Il était noir comme l’ébène, et si luisant que la lune et les étoiles s’y
reflétaient. Les chevaux aussi étaient noirs, la tête ornée de plumets noirs.
Le cocher fit de nouveau claquer son fouet. Je n’en étais pas certain, mais je
crus reconnaître Cobden, l’homme qui avait conduit notre charrette jusqu’à
la tour Malkin. Il me sembla aussi que le portail s’ouvrait de lui-même et se
refermait après le passage du véhicule. Mais, encore une fois, à cette
distance, je ne pouvais en être certain.
Qui ce carrosse transportait-il ? Des rideaux noirs étant tirés derrière les
vitres, il était impossible d’en juger. Mais cet équipage était digne d’un
personnage royal. Mme Wurmalde était-elle à l’intérieur ? Si c’était le cas,
où allait-elle ? Et pour quoi faire ? J’étais maintenant tout à fait réveillé.
J’étais sûr qu’elle rentrerait avant l’aube.
9
Des traces de pas
Je restai à mon poste une demi-heure sans qu’il se passât rien. La lune
descendait lentement vers l’ouest. Il y eut une brève mais violente averse,
qui laissa de larges flaques dans l’allée. Puis les nuages s’éloignèrent, et le
clair de lune baigna de nouveau toutes choses de sa lumière blafarde.
Quinze autres minutes s’écoulèrent. Je devais lutter pour ne pas
m’assoupir ; mes paupières se fermaient toutes seules, ma tête ballottait.

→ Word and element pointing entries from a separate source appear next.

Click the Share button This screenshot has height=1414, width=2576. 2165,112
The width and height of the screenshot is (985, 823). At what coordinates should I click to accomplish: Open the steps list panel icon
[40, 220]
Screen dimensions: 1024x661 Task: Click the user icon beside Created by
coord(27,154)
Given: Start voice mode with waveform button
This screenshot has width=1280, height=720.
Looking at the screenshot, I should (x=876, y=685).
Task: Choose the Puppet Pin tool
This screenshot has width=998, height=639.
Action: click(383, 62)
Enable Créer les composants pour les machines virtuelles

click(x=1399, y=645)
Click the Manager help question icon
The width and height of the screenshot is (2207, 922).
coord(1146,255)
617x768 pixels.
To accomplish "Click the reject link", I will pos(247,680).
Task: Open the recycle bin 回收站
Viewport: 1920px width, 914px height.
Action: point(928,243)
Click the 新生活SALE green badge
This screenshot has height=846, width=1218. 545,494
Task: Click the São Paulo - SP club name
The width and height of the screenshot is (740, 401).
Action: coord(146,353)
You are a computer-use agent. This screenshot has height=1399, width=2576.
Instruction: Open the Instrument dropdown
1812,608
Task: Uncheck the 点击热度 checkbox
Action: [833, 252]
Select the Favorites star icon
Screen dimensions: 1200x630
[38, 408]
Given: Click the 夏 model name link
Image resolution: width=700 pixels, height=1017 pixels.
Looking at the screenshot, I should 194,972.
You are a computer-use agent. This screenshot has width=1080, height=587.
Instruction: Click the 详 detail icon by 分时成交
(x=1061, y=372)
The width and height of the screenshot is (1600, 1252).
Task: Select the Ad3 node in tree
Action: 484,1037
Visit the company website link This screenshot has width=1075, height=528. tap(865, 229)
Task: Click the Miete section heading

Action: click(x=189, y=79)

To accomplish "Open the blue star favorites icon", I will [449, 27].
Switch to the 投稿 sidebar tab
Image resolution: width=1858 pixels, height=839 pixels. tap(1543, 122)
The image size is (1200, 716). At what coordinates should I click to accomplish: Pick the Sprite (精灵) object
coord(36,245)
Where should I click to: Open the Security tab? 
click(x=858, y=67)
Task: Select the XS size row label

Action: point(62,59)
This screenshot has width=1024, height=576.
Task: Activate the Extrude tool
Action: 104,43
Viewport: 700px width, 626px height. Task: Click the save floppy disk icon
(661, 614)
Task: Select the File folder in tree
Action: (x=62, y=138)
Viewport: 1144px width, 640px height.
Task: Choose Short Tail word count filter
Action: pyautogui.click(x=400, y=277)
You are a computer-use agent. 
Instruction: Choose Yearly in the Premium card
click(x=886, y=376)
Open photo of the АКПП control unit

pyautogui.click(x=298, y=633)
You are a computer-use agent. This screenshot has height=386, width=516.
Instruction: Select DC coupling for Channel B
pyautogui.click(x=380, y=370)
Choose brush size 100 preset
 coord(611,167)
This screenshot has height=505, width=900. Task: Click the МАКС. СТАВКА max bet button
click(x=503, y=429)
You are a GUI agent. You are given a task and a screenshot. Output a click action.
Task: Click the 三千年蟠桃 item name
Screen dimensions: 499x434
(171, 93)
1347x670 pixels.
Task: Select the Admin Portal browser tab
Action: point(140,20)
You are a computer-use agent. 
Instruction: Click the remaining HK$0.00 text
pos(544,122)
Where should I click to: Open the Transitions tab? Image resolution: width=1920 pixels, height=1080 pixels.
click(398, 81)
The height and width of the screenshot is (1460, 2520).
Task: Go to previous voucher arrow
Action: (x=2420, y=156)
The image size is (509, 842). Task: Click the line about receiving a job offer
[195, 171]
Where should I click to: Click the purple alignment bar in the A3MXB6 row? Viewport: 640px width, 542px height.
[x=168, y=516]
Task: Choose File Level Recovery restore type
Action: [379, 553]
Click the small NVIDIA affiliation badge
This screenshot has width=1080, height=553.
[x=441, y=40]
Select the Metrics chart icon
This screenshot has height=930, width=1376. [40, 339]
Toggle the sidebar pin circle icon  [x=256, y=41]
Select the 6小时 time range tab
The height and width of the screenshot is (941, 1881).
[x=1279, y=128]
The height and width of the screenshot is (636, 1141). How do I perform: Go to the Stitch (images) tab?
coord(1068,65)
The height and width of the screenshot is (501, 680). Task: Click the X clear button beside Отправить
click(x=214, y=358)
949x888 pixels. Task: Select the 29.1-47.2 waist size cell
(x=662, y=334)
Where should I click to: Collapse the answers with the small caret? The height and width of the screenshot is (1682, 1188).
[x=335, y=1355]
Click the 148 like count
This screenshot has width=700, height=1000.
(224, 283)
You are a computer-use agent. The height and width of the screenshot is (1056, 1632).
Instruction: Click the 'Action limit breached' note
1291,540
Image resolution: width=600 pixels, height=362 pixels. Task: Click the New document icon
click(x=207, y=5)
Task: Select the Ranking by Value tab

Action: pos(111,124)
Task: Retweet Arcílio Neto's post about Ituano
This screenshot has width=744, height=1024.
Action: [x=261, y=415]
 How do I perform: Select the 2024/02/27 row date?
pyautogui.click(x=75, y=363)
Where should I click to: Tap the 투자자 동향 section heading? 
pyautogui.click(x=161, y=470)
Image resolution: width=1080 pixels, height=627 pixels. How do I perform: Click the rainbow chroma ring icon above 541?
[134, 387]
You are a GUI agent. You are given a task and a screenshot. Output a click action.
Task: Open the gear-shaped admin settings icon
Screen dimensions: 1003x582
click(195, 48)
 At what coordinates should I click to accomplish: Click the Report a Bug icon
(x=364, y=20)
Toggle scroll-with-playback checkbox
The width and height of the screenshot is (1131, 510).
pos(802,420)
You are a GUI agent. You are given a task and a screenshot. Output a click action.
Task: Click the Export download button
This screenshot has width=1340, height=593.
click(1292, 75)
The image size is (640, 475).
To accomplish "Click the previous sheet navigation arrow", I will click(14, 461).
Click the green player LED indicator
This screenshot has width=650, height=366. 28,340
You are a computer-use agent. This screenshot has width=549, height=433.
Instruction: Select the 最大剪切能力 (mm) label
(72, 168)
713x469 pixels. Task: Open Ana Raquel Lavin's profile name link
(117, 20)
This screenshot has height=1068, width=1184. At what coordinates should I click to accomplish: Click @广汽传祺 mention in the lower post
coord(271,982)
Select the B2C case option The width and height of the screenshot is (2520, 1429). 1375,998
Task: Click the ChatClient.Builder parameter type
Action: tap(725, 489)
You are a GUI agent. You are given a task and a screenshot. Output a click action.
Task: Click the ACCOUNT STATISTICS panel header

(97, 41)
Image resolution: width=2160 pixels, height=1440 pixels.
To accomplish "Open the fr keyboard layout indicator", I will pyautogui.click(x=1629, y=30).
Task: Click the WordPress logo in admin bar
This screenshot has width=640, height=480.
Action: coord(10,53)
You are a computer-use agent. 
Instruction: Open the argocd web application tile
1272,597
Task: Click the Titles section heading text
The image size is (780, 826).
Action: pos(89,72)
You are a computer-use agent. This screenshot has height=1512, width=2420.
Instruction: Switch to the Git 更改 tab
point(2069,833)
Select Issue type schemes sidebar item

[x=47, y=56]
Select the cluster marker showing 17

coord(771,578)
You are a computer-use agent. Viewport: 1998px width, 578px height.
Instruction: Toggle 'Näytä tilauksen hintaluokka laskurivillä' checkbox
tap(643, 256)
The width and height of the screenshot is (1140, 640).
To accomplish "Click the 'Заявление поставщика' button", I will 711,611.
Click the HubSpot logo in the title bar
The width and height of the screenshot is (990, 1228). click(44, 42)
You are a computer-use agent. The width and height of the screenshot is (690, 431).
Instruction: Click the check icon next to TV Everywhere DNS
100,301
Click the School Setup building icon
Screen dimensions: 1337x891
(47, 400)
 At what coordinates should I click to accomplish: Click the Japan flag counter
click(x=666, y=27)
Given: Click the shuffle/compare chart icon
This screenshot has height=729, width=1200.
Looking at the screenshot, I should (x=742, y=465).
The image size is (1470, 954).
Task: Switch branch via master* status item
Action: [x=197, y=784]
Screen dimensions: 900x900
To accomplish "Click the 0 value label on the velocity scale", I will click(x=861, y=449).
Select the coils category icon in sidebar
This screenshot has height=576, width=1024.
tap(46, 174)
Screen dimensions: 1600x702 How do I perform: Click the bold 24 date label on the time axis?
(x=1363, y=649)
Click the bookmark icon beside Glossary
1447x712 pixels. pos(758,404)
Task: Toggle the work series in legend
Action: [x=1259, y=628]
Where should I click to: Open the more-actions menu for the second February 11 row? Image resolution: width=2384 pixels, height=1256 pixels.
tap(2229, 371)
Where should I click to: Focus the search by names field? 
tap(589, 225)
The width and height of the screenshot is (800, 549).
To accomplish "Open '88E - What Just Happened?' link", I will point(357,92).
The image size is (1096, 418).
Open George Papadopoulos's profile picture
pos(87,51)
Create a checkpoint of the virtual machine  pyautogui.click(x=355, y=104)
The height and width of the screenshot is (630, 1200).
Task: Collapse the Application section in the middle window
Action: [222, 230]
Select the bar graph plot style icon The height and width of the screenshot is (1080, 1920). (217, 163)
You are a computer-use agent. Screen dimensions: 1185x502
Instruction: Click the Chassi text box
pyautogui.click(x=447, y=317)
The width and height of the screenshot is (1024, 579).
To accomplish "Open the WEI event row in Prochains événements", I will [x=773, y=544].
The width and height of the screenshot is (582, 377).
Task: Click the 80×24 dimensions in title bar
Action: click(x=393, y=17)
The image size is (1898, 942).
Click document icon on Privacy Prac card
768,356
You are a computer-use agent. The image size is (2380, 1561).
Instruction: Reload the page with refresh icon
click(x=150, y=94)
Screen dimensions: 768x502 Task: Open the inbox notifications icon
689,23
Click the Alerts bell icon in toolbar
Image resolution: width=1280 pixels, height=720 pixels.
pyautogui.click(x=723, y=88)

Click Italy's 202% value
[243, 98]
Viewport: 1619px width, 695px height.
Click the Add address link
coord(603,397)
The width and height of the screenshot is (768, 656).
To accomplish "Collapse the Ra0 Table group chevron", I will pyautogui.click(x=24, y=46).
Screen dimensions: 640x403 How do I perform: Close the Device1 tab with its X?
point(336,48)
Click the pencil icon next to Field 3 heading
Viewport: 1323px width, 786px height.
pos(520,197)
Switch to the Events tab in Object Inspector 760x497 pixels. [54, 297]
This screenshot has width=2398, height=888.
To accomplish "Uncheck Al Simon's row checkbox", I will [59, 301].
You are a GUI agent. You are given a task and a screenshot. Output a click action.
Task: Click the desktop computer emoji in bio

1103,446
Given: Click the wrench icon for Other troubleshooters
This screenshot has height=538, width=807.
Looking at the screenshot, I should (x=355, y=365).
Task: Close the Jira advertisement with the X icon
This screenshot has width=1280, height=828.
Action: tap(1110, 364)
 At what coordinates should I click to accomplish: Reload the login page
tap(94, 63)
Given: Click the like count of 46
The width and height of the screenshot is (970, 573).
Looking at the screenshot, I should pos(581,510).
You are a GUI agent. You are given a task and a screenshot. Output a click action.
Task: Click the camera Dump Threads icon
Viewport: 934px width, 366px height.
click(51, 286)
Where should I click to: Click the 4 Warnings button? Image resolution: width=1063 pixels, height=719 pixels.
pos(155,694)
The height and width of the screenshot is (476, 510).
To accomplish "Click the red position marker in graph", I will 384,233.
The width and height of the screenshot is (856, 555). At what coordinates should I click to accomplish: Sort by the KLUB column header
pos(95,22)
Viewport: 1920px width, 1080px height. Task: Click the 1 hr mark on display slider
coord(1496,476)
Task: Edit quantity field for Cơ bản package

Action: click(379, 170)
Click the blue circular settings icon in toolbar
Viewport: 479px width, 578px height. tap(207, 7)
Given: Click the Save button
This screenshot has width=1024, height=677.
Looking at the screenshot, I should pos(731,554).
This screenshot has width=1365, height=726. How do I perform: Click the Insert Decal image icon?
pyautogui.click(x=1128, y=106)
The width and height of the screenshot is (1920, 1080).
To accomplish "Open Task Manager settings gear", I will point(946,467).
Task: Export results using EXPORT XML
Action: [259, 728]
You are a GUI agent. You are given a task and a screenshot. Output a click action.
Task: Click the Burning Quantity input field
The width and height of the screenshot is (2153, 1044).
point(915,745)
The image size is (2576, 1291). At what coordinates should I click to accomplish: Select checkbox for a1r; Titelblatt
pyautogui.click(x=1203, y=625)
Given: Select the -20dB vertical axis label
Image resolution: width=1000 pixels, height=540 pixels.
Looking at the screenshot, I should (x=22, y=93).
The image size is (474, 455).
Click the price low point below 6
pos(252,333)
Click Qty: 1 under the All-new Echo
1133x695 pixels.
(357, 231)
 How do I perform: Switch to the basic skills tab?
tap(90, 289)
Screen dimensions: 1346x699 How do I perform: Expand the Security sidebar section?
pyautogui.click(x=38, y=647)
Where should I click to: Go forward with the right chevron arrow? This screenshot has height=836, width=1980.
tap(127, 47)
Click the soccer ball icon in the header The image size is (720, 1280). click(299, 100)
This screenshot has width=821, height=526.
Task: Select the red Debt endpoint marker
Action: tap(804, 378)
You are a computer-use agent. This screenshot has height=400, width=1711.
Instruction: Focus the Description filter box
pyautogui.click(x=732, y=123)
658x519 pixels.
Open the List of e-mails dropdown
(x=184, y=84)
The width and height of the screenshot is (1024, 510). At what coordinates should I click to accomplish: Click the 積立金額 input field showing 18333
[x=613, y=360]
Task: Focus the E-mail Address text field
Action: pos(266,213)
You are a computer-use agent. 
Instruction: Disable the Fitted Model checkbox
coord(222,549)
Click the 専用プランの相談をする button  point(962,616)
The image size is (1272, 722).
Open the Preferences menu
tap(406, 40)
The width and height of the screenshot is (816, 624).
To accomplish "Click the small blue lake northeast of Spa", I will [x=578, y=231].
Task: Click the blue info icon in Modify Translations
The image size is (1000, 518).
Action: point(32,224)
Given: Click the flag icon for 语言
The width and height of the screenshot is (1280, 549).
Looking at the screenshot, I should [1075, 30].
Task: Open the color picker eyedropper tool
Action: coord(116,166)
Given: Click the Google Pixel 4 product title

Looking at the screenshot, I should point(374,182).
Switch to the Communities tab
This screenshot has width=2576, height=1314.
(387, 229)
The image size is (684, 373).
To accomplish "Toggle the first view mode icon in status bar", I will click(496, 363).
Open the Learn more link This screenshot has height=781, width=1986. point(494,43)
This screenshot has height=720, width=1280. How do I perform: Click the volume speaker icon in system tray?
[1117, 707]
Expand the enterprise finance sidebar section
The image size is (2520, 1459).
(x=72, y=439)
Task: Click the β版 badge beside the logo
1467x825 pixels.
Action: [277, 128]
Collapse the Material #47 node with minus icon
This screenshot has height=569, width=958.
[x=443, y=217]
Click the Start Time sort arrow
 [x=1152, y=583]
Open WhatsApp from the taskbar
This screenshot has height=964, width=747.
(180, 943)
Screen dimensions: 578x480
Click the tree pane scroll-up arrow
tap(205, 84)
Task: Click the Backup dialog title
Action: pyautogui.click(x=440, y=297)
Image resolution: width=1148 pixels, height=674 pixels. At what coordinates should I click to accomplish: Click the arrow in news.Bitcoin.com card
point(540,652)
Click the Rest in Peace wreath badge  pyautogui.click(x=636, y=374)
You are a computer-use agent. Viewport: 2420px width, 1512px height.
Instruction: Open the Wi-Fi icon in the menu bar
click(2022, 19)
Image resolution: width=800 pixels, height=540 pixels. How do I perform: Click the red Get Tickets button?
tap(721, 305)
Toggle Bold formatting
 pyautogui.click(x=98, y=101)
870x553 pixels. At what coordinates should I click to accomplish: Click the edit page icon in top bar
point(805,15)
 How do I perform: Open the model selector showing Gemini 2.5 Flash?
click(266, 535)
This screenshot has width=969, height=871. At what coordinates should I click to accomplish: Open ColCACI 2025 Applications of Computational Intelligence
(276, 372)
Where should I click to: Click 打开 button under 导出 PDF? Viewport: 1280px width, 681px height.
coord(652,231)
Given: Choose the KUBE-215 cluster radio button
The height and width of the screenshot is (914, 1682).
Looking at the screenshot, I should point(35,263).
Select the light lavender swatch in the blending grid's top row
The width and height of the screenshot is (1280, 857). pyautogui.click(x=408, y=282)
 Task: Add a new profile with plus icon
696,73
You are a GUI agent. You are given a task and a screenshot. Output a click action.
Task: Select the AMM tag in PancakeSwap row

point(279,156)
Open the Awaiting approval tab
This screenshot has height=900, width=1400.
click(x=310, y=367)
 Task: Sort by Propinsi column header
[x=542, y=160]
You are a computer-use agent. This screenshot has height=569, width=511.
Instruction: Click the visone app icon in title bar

Soudain, le cri d’une chouette me fit sursauter. J’entendis alors, au loin, une
galopade et un roulement de voiture.
Le carrosse se dirigea droit vers le portail. À l’instant où les chevaux
semblaient sur le point de s’y écraser, il tourna de lui-même. Je le vis
clairement, cette fois. L’attelage fonça vers la maison. Le cocher fit claquer
son fouet comme si sa vie en dépendait. Il ne retint ses bêtes qu’à
l’embranchement qui les amènerait derrière le manoir.
C’était le moment de savoir si Mme Wurmalde était la passagère.
J’avais la certitude que j’allais découvrir quelque chose d’essentiel. L’une
des chambres donnant sur l’arrière m’offrirait un excellent poste
d’observation. À part le prêtre et moi, il n’y avait personne d’autre à l’étage.
Du moins, je l’espérais.
Je sortis cependant avec mille précautions. Je tendis l’oreille. Seuls les
puissants ronflements du père Stocks s’élevaient dans la chambre voisine.
Traversant le corridor, j’ouvris la première porte et me glissai dans la pièce,
le plus silencieusement possible. Elle était vide, et un mince rayon de lune
passait entre les rideaux. Je me dirigeai vers la croisée et, dissimulé dans
l’ombre du rideau, je jetai un regard à l’extérieur. J’arrivais juste à temps.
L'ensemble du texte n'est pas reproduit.